Taiwan military to get $619 million in US arms boost

The United States has approved a potential sale of $619 million in new weapons to Taiwan, including missiles for its F-16 fleet, as the island reported a second day of massive Chinese air force incursions.
The arms sales are likely to further sour already-strained relations between Washington and Beijing, which has repeatedly sought to block such deals, viewing them as undue support for democratically-ruled Taiwan. Given an island China claims as its territory. The Pentagon said on Wednesday that the US State Department has approved the potential sale of arms and equipment to Taiwan including 200 anti-aircraft Advanced Medium Range Air-to-Air Missiles (AMRAAM), and 100 AGM-88B HARM missiles that can destroy land-based radar stations.

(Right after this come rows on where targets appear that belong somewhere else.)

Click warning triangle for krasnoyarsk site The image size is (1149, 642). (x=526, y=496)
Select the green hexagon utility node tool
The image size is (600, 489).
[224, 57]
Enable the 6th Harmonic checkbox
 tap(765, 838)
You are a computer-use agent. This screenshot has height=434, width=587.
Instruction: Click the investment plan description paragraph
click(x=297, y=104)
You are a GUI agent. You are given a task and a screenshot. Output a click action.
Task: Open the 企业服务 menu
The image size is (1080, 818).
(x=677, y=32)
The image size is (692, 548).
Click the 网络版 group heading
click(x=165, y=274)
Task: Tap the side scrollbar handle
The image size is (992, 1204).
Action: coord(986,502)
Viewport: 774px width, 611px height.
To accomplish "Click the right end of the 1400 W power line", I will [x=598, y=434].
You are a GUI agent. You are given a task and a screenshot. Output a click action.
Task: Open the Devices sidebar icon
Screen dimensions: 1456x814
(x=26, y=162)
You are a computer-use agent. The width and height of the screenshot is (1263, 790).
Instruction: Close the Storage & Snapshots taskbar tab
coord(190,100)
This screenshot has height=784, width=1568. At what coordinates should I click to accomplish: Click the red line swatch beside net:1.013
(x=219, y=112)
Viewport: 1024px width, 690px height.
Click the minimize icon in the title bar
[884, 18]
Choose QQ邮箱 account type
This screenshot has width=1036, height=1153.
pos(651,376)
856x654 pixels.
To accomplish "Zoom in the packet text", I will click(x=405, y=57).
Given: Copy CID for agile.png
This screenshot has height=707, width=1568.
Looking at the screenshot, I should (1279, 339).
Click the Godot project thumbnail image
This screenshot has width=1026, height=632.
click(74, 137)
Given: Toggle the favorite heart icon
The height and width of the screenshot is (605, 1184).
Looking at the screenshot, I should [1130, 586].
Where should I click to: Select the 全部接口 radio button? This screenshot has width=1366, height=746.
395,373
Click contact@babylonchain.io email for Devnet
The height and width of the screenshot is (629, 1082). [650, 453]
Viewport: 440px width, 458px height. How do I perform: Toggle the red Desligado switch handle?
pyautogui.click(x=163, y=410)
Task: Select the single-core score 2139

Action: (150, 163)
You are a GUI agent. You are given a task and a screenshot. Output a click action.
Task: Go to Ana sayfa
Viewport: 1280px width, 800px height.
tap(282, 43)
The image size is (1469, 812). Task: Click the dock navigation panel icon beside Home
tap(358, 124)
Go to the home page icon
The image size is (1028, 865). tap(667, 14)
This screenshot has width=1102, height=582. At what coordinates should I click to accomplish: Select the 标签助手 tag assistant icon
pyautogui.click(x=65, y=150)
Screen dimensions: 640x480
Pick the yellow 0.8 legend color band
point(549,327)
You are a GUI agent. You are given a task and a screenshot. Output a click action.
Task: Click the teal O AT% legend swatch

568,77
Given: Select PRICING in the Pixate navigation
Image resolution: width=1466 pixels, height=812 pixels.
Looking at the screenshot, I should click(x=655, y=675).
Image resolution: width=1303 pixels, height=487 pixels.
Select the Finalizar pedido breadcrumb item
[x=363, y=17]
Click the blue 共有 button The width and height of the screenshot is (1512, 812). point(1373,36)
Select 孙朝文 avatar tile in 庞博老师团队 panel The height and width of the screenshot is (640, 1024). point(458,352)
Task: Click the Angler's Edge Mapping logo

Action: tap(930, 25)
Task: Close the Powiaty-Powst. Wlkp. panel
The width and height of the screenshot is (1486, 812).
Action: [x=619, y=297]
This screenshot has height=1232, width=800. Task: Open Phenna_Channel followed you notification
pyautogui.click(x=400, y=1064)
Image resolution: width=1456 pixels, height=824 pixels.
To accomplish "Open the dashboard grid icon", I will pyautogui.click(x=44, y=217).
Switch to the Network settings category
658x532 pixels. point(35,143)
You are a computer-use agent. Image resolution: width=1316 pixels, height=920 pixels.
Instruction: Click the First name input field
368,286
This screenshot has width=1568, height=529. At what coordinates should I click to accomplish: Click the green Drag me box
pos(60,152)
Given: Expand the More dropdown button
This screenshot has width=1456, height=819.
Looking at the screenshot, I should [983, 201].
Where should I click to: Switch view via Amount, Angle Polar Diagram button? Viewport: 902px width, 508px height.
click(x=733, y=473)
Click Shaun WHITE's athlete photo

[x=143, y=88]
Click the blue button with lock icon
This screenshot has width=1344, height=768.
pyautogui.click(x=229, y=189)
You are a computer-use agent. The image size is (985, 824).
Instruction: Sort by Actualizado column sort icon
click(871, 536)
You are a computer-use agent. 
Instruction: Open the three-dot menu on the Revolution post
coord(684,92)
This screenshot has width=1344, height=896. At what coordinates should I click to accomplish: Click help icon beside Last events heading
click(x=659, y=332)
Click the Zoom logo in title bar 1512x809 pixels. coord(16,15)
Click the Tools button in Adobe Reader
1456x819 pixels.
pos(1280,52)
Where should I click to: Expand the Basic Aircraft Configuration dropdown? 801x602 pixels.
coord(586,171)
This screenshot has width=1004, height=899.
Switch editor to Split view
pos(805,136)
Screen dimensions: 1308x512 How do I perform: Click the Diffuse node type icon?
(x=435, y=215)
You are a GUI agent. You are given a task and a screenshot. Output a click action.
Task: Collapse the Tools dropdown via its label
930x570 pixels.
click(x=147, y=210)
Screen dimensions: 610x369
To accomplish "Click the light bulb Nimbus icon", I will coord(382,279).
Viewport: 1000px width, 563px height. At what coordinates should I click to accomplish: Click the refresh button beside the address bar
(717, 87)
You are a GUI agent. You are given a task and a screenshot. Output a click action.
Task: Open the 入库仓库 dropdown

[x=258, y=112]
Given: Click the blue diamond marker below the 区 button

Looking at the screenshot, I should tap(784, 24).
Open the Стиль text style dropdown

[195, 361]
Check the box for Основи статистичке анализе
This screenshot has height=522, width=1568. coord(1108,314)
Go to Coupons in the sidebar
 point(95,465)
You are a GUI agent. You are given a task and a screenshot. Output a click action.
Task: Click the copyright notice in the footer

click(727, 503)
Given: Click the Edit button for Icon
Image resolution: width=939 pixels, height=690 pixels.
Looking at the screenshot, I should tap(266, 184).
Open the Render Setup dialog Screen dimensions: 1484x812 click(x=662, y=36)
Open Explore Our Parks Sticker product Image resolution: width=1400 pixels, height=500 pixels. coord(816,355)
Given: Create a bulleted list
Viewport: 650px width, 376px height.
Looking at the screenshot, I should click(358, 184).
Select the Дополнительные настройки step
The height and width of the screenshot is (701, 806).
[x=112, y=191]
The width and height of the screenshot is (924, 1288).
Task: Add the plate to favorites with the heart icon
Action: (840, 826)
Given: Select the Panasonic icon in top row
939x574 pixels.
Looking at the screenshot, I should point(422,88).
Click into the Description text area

“The proposed sale will contribute to the recipient’s ability to defend its airspace, provide regional security, and provide interoperability with the United States,” it said in a statement.Taiwan’s defense ministry said the missiles would help “effectively defend airspace to deal with threats and provocations from the communist military” and strengthen defense reserves. Raytheon Technologies (RTX.N) and Lockheed Martin (LMT.N) are the prime contractors. China has banned both companies for selling arms to Taiwan.China’s foreign ministry said it “firmly” opposed the planned sale, adding that the United States should stop arms sales and military contacts with Taiwan.
Chinese Air Force Invasion
Taiwan has complained of increased Chinese military activity near the island over the past three years as Beijing seeks to assert its sovereignty claims. Taiwan reported a second day of large-scale Chinese air force incursions into its air defense identification zone on Thursday, with its defense ministry saying it had spotted 21 aircraft during the previous 24 hours.China has said its activities in the region are justified because it wants to protect its territorial integrity and has warned the United States against “collusion” with Taiwan, despite anger in Taipei. Taiwan’s Defense Ministry said the aircraft, 17 J-10 fighters and four J-16 fighters, had flown over the southwest corner of Taiwan’s air defense identification zone, as per the report.
The J-10s, an older model that entered service two decades earlier, flew closer to the Chinese coast than Taiwan, while the J-16s, a much newer and more advanced fighter, flew closer to the Taiwan-controlled Pratas Islands. Flew to the northeast, as stated. The lightly defended Pratas is strategically located at the head of the South China Sea, and many of China’s fly-bys take place nearby. Taiwan’s military is monitoring the situation, including dispatching its own aircraft, the ministry said, using common phrases for a response to such Chinese incursions. The ministry reported on Wednesday that 19 Chinese aircraft were flying in Taiwan’s air defense zone.